Sobre esta vaga de AI Engineer na Autofleet
We are making the future of Mobility come to life starting today.
At Autofleet we support the world's largest vehicle fleet operators and transportation providers to optimize existing operations and seamlessly launch new, dynamic business models - driving efficient operations and maximizing utilization.
We are looking for a talented AI Engineer to help us develop advanced AI solutions that will empower impactful projects. The Data Science team leads the AI research and innovation efforts of the company, and is focused on pushing AI boundaries to enhance the product and optimize processes.
What You’ll Do
- Enterprise AI Agent Development: Designing, building, and deploying AI agents that automate and augment high-value workflows across business functions
- Agentic Architecture & Orchestration: Owning the end-to-end agent stack - from tool use, memory management, and multi-step planning to human-in-the-loop escalation patterns, guardrails and audit trails.
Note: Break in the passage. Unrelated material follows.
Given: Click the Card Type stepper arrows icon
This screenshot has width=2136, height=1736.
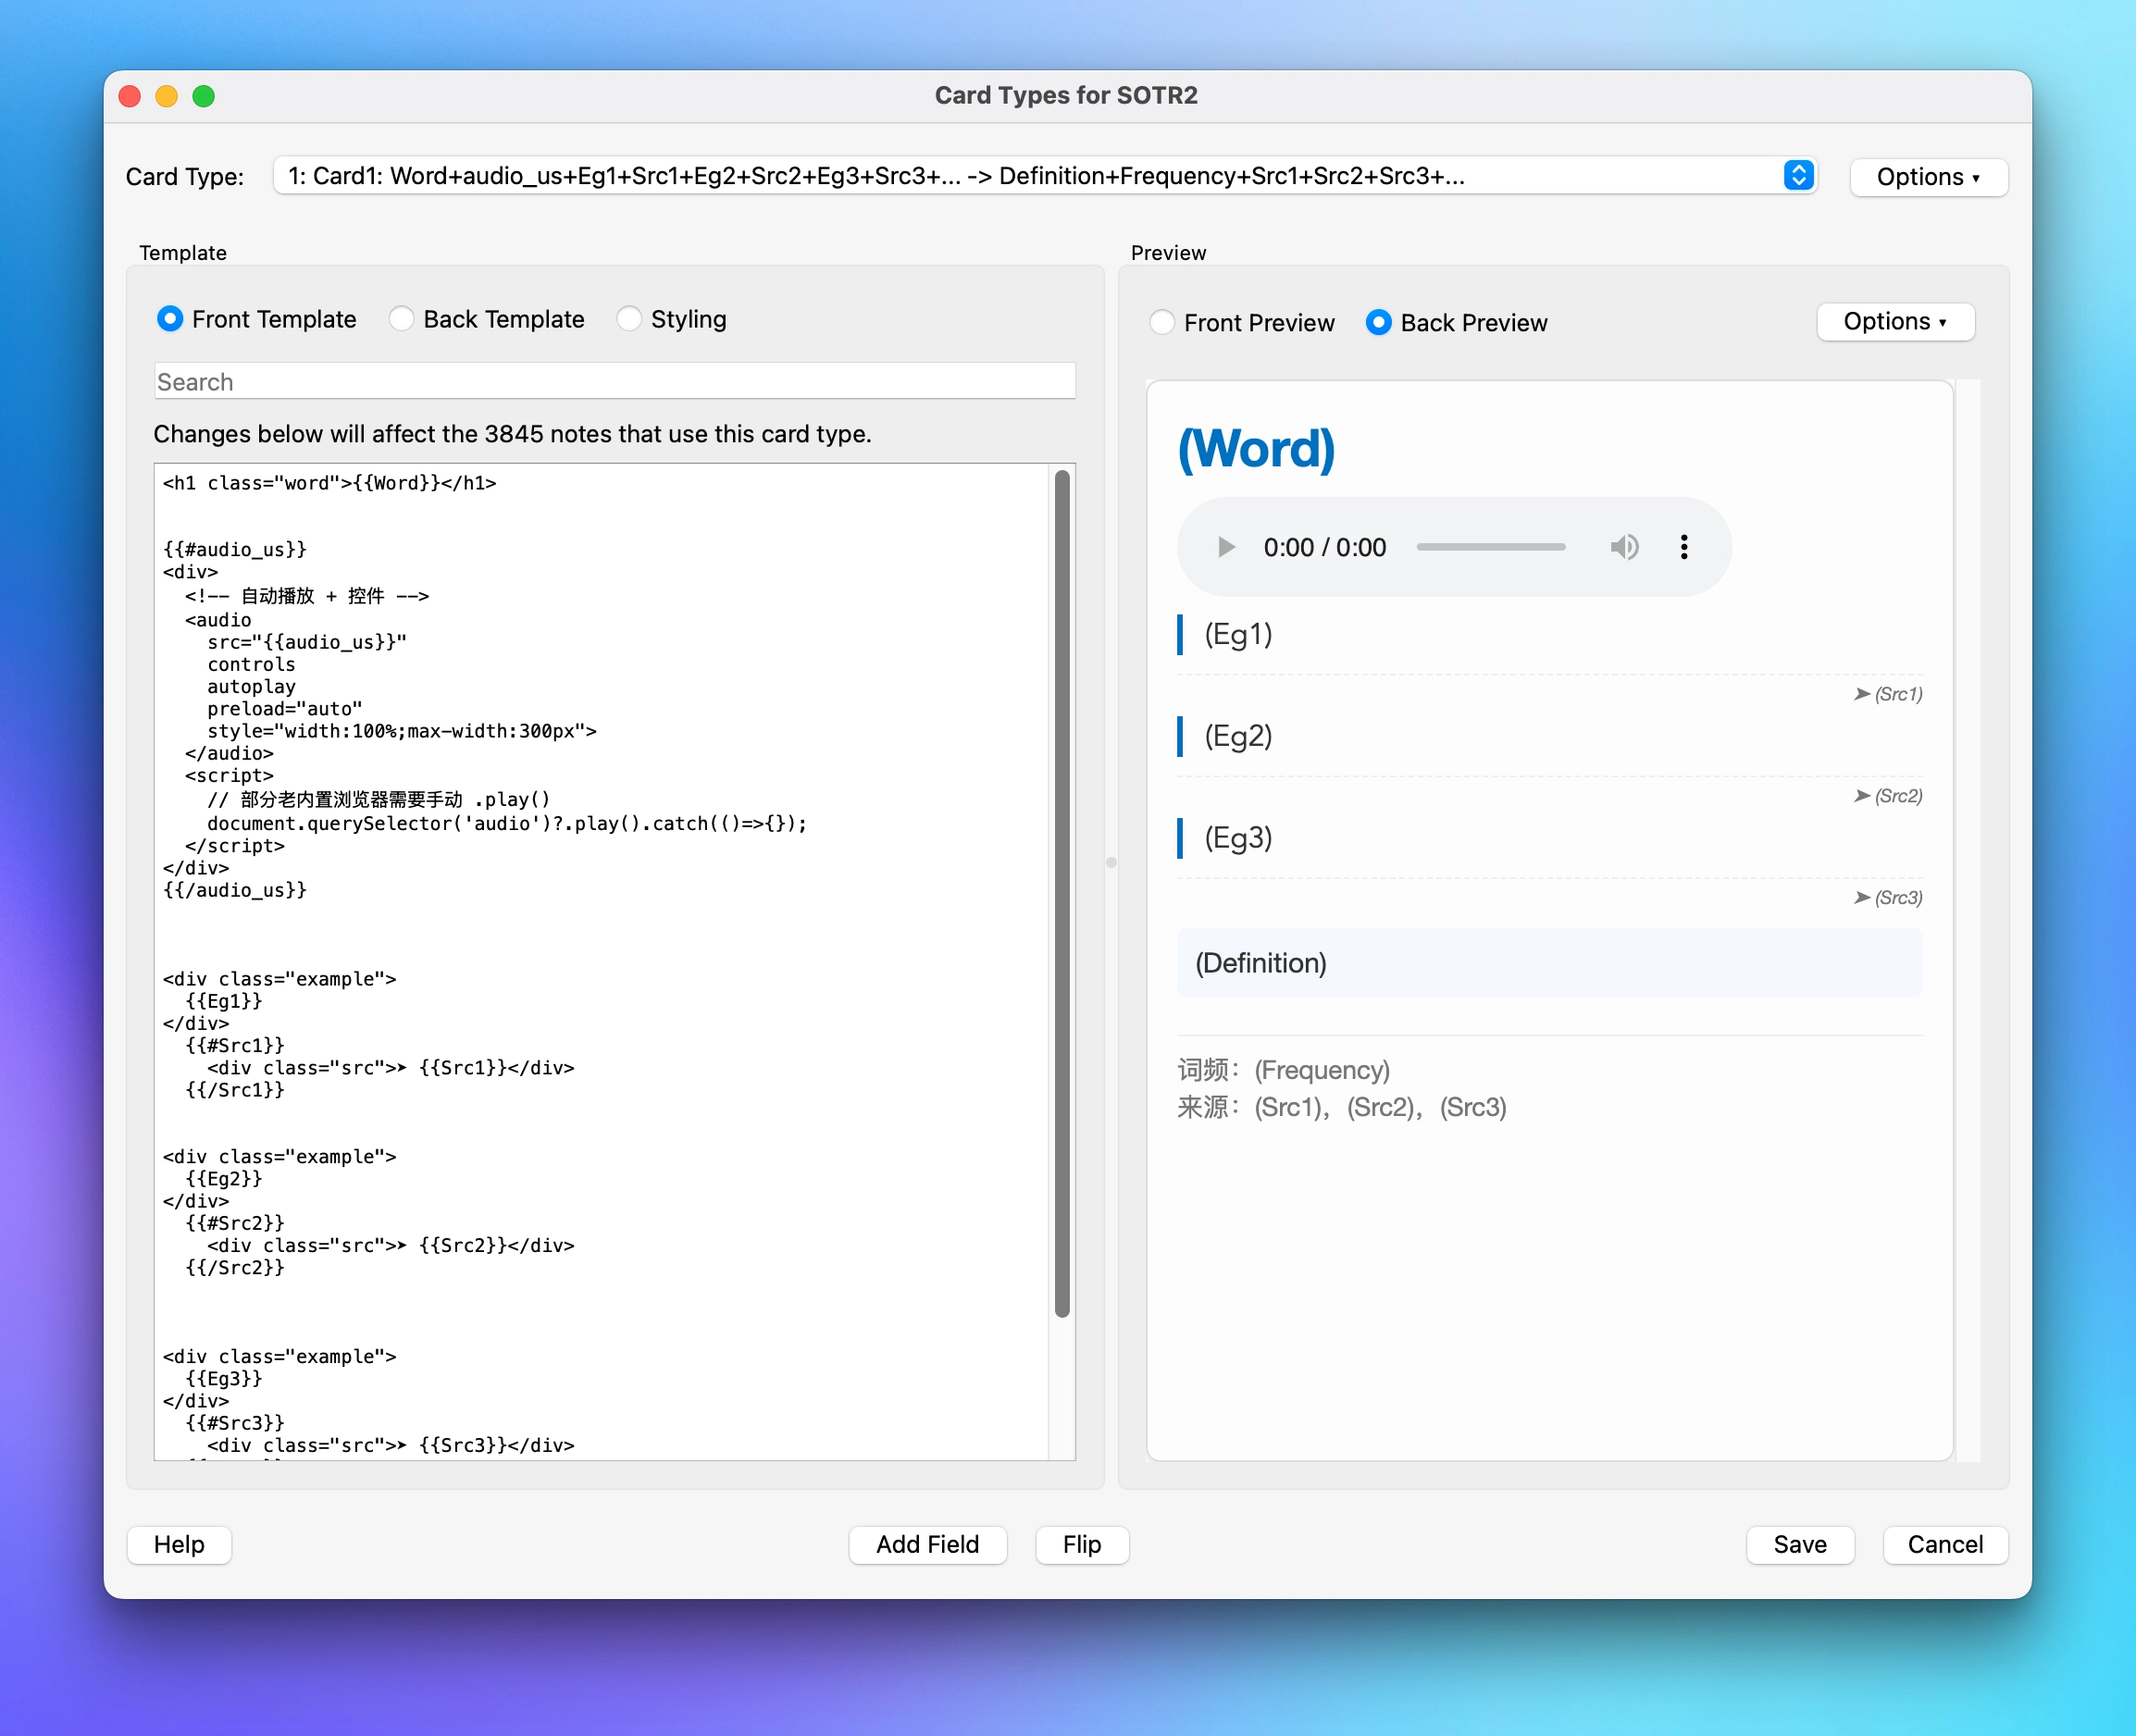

- Evaluation & Continuous Improvement: Defining agent evaluation frameworks that measure task completion, accuracy, hallucination rates, latency, and business impact - then iterating on agent behavior based on real usage data and stakeholder feedback.
- Implement integrations that allow agents to take automated actions on behalf of users, streamlining workflows and reducing overhead.
- Collaborate with engineering teams to design, build, and maintain production pipelines.
Requirements
- Bachelor’s degree in Computer Science, Engineering, Mathematics, Physics, or a related quantitative discipline.
- 5+ years of software engineering experience, with proven ability to build production-grade systems beyond research, experimentation, or prompt engineering.
- Hands-on experience building and operating production-grade AI/LLM systems, ideally including agentic workflows, tool-calling, orchestration, evaluations, or multi-step reasoning systems.
- Strong backend expertise, including Python, distributed systems, and cloud-native architecture.
- Familiarity with the AI Agents ecosystem, including different LLM providers, vector store solutions, MCPs, A2A and more.
- Familiarity with REST APIs and integrating external data sources.